Fractal Related Discussion > Noob's Corner

Period doubling in minibrots

**marcm200**:

(From time to time, some questions about the Mandelbrot occur to me, that seem to be very basic - but for which I cannot find the answers myself (or by a (non-exhaustive) search). Maybe someone here knows of some references towards those topics?

1. Area: Due to x-axis symmetry, any hyperbolic component that fully lies in the negative imaginary part of the complex plane has a mirrored twin in the positive part - and those two have obviously the same area.

Aside from those, are there other pairs or even larger groups of components, that have the same area (equal or different periods)?

2. Period doubling: On the real axis, period doubling for the bulb-y components occur up to some seed value. Does period-doubling also occur in the case of minibrots?

If so: Suppose I connect the hyperbolic centers of the minibrot's cardioid with period p and the period-doubled 2p-component with a straight line and extend it outwards. Does then period-doubling follow that line? Or will it be angled?

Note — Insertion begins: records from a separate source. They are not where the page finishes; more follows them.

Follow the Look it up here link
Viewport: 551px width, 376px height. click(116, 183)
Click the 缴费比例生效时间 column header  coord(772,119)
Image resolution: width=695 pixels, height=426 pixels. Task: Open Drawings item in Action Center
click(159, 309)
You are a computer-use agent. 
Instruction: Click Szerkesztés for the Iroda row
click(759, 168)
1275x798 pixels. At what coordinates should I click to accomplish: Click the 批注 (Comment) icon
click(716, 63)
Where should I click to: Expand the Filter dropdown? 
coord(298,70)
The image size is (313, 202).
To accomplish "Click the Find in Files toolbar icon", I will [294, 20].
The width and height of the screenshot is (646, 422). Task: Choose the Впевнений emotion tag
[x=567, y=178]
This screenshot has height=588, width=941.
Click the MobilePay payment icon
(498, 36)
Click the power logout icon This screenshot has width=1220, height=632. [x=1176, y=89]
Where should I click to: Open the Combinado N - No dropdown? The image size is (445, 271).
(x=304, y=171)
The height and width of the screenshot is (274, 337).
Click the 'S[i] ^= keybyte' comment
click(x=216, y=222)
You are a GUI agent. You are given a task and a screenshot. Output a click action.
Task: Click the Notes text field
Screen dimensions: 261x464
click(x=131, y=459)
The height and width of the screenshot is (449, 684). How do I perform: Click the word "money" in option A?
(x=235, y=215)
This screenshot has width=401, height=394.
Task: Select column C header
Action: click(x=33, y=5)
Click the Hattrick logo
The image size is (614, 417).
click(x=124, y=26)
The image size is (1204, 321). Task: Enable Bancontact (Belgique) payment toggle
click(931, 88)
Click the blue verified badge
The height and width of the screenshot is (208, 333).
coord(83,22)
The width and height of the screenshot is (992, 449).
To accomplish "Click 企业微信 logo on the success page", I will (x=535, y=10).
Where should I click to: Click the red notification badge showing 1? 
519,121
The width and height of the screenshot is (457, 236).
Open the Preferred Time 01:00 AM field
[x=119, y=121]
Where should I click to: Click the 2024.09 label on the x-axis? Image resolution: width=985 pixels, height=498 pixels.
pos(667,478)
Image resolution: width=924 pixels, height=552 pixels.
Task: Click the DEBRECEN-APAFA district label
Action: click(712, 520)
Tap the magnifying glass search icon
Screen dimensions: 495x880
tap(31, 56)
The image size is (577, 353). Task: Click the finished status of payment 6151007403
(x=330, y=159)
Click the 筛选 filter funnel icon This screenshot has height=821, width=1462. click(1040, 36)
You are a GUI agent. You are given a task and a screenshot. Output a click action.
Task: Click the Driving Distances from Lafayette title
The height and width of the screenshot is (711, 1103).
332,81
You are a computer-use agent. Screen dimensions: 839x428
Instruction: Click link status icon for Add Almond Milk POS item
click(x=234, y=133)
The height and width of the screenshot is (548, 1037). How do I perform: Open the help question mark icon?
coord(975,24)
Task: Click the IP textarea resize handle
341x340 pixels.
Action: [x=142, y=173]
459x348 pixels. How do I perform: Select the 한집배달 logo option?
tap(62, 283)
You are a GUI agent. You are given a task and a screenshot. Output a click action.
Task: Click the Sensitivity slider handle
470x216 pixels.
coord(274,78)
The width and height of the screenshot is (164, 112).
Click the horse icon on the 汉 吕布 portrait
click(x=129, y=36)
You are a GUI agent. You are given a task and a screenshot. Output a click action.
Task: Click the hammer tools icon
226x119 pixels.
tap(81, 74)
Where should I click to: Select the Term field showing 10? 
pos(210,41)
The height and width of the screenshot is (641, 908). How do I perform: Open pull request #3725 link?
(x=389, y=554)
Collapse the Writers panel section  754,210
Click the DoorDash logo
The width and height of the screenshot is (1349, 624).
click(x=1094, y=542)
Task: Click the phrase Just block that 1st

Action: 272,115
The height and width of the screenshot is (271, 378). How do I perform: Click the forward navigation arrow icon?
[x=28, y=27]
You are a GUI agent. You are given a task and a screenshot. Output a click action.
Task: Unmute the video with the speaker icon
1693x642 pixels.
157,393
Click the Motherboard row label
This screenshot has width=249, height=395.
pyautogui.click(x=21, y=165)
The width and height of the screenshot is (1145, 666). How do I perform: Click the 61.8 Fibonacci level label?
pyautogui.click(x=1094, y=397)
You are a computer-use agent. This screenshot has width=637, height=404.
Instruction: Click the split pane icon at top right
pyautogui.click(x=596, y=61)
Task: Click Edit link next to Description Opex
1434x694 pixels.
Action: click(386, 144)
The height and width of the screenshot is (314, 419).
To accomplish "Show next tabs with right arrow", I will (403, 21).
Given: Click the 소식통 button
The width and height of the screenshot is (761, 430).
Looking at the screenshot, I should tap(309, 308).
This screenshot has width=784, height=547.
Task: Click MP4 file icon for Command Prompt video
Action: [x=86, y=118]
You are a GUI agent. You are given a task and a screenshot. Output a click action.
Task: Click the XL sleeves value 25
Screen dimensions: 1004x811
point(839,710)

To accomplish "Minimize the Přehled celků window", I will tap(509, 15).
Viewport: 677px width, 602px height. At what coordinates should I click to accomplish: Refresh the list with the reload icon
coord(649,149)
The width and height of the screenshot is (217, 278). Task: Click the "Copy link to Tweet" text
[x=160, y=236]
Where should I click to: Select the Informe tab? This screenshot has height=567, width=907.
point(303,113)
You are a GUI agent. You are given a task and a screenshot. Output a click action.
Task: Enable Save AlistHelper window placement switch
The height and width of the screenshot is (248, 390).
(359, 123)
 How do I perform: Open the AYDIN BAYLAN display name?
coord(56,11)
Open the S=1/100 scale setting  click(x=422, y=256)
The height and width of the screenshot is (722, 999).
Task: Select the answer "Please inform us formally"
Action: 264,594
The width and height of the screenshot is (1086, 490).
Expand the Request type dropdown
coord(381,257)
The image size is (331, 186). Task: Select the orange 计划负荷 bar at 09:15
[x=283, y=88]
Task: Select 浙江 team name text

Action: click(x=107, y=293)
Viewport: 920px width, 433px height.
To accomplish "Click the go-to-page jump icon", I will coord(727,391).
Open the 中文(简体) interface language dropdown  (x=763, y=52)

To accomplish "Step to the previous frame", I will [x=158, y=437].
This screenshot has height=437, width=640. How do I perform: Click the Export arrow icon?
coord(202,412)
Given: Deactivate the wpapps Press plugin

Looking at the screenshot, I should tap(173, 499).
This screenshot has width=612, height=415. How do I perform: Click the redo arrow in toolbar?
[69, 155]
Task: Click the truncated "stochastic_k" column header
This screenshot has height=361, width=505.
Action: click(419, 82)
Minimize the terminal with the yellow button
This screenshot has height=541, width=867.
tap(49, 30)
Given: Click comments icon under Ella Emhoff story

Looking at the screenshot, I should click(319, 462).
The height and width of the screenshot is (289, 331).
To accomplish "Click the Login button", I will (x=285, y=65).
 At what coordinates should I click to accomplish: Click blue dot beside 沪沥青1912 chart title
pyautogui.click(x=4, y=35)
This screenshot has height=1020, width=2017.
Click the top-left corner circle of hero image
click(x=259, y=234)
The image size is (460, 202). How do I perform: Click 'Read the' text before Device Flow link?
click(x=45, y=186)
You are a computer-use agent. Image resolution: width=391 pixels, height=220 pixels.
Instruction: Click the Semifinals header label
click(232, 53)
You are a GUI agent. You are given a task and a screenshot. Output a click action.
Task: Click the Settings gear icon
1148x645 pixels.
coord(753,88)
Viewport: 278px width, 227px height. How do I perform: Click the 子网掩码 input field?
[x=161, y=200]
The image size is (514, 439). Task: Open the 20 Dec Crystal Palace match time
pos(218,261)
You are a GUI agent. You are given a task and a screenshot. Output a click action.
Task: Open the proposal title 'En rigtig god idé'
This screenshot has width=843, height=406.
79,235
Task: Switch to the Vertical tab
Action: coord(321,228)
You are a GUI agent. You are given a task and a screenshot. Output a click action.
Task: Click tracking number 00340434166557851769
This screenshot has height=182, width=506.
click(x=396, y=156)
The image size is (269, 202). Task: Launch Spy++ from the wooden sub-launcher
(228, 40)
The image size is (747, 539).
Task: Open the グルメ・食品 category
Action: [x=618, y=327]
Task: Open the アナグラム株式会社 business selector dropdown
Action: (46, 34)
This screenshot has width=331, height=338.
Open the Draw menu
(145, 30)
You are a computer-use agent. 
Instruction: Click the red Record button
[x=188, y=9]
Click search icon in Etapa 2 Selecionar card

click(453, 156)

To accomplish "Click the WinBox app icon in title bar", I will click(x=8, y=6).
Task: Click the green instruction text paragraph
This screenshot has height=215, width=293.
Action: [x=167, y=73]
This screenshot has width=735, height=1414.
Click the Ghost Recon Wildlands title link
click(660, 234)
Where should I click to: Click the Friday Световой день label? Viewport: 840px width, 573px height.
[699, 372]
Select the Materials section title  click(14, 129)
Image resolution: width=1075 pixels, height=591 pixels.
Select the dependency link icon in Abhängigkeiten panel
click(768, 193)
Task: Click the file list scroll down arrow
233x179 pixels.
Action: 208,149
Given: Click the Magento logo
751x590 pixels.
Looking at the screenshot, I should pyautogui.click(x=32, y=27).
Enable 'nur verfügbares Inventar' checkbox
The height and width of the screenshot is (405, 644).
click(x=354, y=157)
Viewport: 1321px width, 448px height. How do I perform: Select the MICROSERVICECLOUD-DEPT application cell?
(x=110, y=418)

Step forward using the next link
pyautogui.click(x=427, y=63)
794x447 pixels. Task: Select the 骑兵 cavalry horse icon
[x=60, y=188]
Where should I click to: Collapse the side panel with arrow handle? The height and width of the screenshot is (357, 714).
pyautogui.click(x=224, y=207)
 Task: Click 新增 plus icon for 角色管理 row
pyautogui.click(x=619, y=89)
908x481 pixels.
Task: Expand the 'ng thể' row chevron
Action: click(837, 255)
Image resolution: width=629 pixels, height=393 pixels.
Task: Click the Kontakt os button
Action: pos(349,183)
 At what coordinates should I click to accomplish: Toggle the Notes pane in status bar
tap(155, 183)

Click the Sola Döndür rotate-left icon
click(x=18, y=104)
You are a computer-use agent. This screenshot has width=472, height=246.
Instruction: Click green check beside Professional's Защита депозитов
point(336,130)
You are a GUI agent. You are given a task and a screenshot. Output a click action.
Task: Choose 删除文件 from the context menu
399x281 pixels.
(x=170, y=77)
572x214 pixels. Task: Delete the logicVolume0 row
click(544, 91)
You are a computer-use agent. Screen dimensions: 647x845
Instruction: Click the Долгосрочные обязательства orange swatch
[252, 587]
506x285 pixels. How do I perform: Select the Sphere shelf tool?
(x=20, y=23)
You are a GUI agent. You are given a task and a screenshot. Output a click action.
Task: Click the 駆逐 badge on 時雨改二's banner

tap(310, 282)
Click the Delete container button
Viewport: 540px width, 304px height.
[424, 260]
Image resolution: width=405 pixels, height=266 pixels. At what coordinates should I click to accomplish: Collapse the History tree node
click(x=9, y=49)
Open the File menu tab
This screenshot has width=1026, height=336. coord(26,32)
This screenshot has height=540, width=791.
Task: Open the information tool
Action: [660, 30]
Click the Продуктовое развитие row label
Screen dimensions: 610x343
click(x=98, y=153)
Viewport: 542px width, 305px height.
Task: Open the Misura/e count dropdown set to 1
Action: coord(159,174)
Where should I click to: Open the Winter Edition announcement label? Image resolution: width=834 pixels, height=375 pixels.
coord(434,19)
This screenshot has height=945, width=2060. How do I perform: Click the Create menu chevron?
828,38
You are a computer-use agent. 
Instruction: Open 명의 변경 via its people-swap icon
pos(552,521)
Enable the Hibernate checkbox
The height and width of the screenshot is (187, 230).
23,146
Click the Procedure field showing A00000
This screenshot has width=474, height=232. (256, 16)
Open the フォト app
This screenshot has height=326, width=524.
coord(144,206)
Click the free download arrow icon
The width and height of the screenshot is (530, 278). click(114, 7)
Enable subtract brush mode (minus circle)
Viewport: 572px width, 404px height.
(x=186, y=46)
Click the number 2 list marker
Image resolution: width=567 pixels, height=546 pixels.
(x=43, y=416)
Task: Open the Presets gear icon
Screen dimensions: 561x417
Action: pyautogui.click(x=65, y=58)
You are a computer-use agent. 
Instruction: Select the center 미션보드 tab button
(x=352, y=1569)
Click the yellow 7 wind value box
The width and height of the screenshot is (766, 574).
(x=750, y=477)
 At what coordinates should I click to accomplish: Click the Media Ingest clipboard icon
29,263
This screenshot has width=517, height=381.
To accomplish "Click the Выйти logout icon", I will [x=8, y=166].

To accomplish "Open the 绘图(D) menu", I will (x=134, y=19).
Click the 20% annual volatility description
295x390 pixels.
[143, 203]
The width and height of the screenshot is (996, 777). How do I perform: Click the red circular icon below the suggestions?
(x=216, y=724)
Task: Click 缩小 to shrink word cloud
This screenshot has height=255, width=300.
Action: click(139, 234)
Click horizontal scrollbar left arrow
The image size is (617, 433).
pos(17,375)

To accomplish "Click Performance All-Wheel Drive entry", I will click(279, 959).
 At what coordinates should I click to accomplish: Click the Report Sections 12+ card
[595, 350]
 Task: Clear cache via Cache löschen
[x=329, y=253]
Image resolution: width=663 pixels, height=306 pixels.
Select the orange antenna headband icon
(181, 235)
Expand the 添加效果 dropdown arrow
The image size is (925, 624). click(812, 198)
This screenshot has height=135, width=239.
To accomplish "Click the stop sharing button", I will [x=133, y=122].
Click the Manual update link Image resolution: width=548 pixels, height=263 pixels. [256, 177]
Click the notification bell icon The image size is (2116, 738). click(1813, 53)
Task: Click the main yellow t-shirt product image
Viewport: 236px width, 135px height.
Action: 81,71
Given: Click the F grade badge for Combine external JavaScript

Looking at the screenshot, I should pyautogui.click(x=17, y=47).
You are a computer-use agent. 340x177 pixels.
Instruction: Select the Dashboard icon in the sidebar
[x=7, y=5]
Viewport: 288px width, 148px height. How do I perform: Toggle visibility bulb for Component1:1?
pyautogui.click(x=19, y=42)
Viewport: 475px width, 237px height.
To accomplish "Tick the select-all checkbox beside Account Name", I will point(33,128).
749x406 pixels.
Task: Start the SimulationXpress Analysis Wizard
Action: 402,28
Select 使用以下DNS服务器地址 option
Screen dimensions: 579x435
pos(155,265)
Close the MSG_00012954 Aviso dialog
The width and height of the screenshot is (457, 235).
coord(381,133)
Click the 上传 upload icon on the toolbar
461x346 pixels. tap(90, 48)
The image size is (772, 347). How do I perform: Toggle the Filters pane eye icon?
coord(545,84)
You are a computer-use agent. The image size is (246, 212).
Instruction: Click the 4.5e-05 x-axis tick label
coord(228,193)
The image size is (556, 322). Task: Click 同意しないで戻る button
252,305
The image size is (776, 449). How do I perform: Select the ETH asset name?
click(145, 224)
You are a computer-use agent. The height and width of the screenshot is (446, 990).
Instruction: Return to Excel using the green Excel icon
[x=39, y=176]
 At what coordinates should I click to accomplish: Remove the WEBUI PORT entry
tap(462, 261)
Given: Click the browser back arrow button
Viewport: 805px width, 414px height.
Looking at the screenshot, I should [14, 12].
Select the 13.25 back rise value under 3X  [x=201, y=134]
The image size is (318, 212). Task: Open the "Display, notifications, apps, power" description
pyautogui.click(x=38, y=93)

EDIT: Thread renamed from "Basic questions about the Mandelbrot set" on Feb 4,2021.

Linkback: https://fractalforums.org/index.php?topic=3990.0

**youhn**:

Interesting questions.

Some half answers from another noob;

1. All the minibrots not on the x-axis seem to have (more or less) distorted reflectional symmetry and all spokes are also slightly different in exact shape, so strictly speaking I don't think there is absolute reflective symmetry to be found other than around the x-axis (the real numbers). And how to define "area" in this case? The mandelbrot is 1 connected area with only 1 boundary (which can never be found exactly, but the rough shape is very clear for any observer after only a "few" iteration). If you were able to freely add any boundary line in the set, to separate areas, I'm pretty sure it's in theory doable to divide the whole into equally big areas. You would need infinite time to carry out the full work though.

(if my assumptions are incorrect, I'm happy to learn)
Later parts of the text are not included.